In the first place, the Apostle represents these characters by the state and acting of their minds towards God. The persons here exhibited to view are described as loving God. To love God and be a Christian are convertible propositions. No man loves God who is not a Christian; every man who is a Christian does love God. He loves God not merely as the God of nature, in the displays of his power and wisdom in the works of creation, but as the God of grace-God in Christ, "reconciling the world unto himself, not imputing unto men their sins;" the God of holiness; the God of justice, of truth, and of mercy. And this love operates in the way of awful veneration, exalted

esteem animated delight, profound submission, and practical obedience. This is the love of God.

But whence arises this principle in the heart that was originally destitute of it, and was in fact filled with the contrary principle of enmity to God? From the actings of God's mind towards that individual, wao is thus represented as loving God. The love of God is here traced up to God's calling: "To them that love God, to them who are the called." The word " called," in the New Testament, has a two-fold signification. In some places it means the general invitation which is given to all men to repent and believe in Christ, and seek the blessings of eternal salvation: in other places, in the text for instance, it signifies that general invitation rendered effectual to the conversion of the soul, by the influence of the Holy Ghost. In this sense it is synonymous with "conversion," and "regeneration," and is called, in the language of divines, "effectual calling;" by which an entire moral change of character is effected.
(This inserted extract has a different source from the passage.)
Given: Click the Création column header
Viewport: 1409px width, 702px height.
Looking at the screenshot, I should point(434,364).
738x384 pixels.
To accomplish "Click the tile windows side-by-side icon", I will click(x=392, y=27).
From being carnal the individual becomes spiritual, and commits his soul for eternal salvation into the hands of the Lord Jesus Christ, as the great atonement for sin; loves God, and lives to his glory. There never can exist this love of God in the human heart, without this effectual calling of the Holy Spirit. We may as well expect roses to spring up amidst the ice of the Pole, or the sands of the desert, as imagine that the sinner, uncalled of God, can love him. We must begin here: the moral disposition of the mind must be changed, or there can be no right disposition towards God. And in every

instance where this effectual calling takes place, there the love of God will be the result.
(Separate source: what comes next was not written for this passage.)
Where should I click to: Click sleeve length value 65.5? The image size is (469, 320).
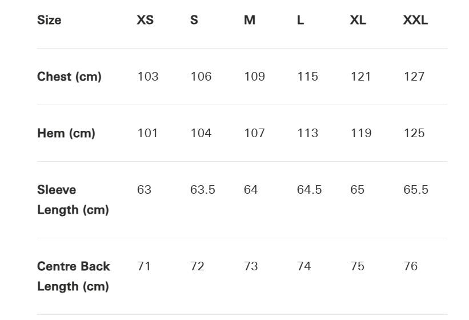tap(416, 190)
But whence this effectual calling? It comes, as we have already said, from God. But is it the result of a momentary impulse of caprice? No; but of a purpose: they are "called according to the purpose of God." "Purpose means forethought or intention. To imagine God does any thing without that forethought or intention, would be to ascribe to him such a want of wisdom as would be a blemish to the character, and reproach to the conduct, of any individual on earth. This is a purpose in reference to each individual. It has been attempted to reconcile and avoid the doctrine of the divine decrees of the personal election of individuals to salvation, by speaking of the operation of these decrees as only for the selection of a nation or a tribe to the external privileges of the Gospel. The text and the context are a sufficient confutation of this idea. The Apostle must necessarily be speaking of individuals, because he is speaking of an individual act, and the enjoyment of individual privileges. To "love God" is not the act of a nation or of a tribe; and to "be justified,' which is also spoken of in the context, cannot apply to nations. Nations may receive the external general invitation, but they cannot as such" love God," be "justified," or "glorified." The whole reasoning of the Apostle has reference to the creature." If, therefore, the act of loving God be the act of the creature, and this only be the result of calling from God, that calling must be from him. And if calling be the result of the divine purpose, that divine purpose must be individual. And if thus called by the divine purpose, then also must that purpose have existed from eternity; since there is nothing new in the plans of the divine mind, or as to its intentions. Consequently, my friends, from this reasoning we infer the Scriptural truth of that doctrine which we hold, of the individual election of those who are brought to salvation, first to holiness here, then to eternal life hereafter.